Anolis higuey

Scientific classification
- Kingdom: Animalia
- Phylum: Chordata
- Class: Reptilia
- Order: Squamata
- Suborder: Iguania
- Family: Dactyloidae
- Genus: Anolis
- Species: A. higuey
- Binomial name: Anolis higuey (Köhler, Zimmer, McGrath, & Hedges, 2019)
- Synonyms: Audantia higuey Köhler et al., 2019

= Anolis higuey =

- Genus: Anolis
- Species: higuey
- Authority: (Köhler, Zimmer, McGrath, & Hedges, 2019)
- Synonyms: Audantia higuey Köhler et al., 2019

Species of lizard

Anolis higuey, the Cordillera Oriental stout anole, is a species of lizard in the family Dactyloidae. Males grow to 69 mm and females to 51 mm in snout–vent length. Males have dirty-white dewlaps with a yellow, green, or orange hue and regularly-arranged gorgetals, smaller in size towards the center of the dewlap. It is endemic to the eastern Dominican Republic, where it lives in a variety of habitats at elevations of up to 290 m.

== Taxonomy ==
Anolis higuey was formally described in 2019 as Audantia higuey based on a specimen from Manatí Park Bávaro in the La Altagracia Province of the Dominican Republic. The species is named after Higüey, a pre-Columbian Taíno chiefdom that was located in the anole's range. It has the common name Cordillera Oriental stout anole.

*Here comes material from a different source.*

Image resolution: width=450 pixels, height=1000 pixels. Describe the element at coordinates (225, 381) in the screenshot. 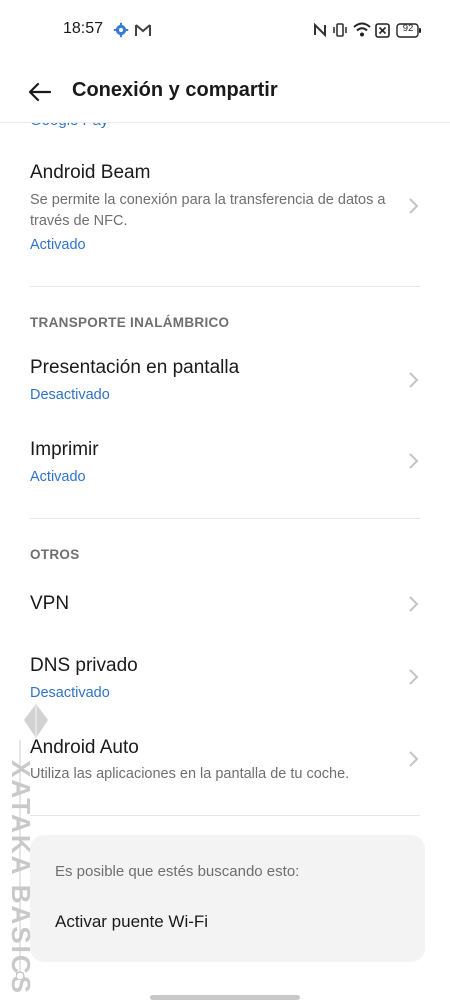

I see `list-item-presentacion-en-pantalla: Presentación en pantalla Desactivado` at that location.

Specimens of Anolis higuey were historically considered to represent Anolis cybotes, but A. higuey is in actuality most closely related to a clade formed by A. doris, armouri, shrevei, ravifaux, and hispaniolae. The extremely large genus Anolis is sometimes split into several smaller genera; under this arrangement, Anolis higuey is placed in the genus Audantia, a group of more than a dozen species endemic to Hispaniola.

== Description ==
Males of the species grow to a snout–vent length of 69 mm and females to 51 mm. Males have dirty-white dewlaps with a yellow, green, or orange hue and regularly-arranged gorgetals, smaller in size towards the center of the dewlap. There are no dark stripes on the throat.

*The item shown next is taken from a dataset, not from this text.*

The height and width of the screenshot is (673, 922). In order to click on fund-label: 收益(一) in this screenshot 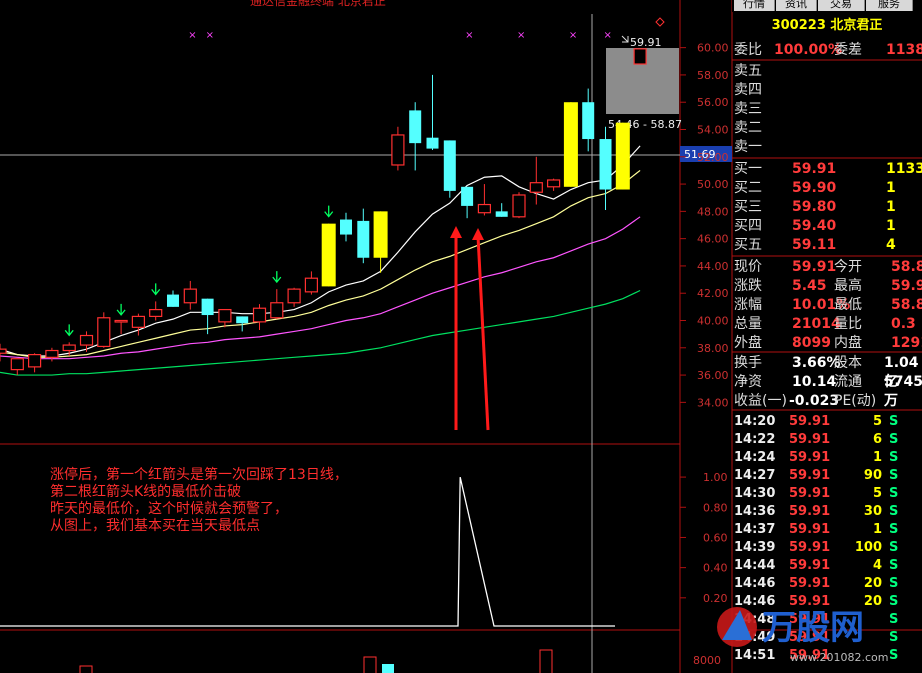, I will do `click(760, 401)`.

== Distribution and ecology ==
Anolis higuey is endemic to the Dominican Republic, a Caribbean country that occupies the eastern portion of the island of Hispaniola, which it shares with Haiti. A. higuey is found across the east of the country. The anole lives in a variety of habitats, including those affected by anthropogenic disturbance, at elevations of up to 290 m. These anoles can be seen perched upside-down on low vegetation in the daytime, as well as sleeping on vegetation at night.

Anolis higuey has not been evaluated by the IUCN, but the authors who described the species recommended it be classified as being of least concern due to its sufficiently large range and tolerance of disturbed habitat.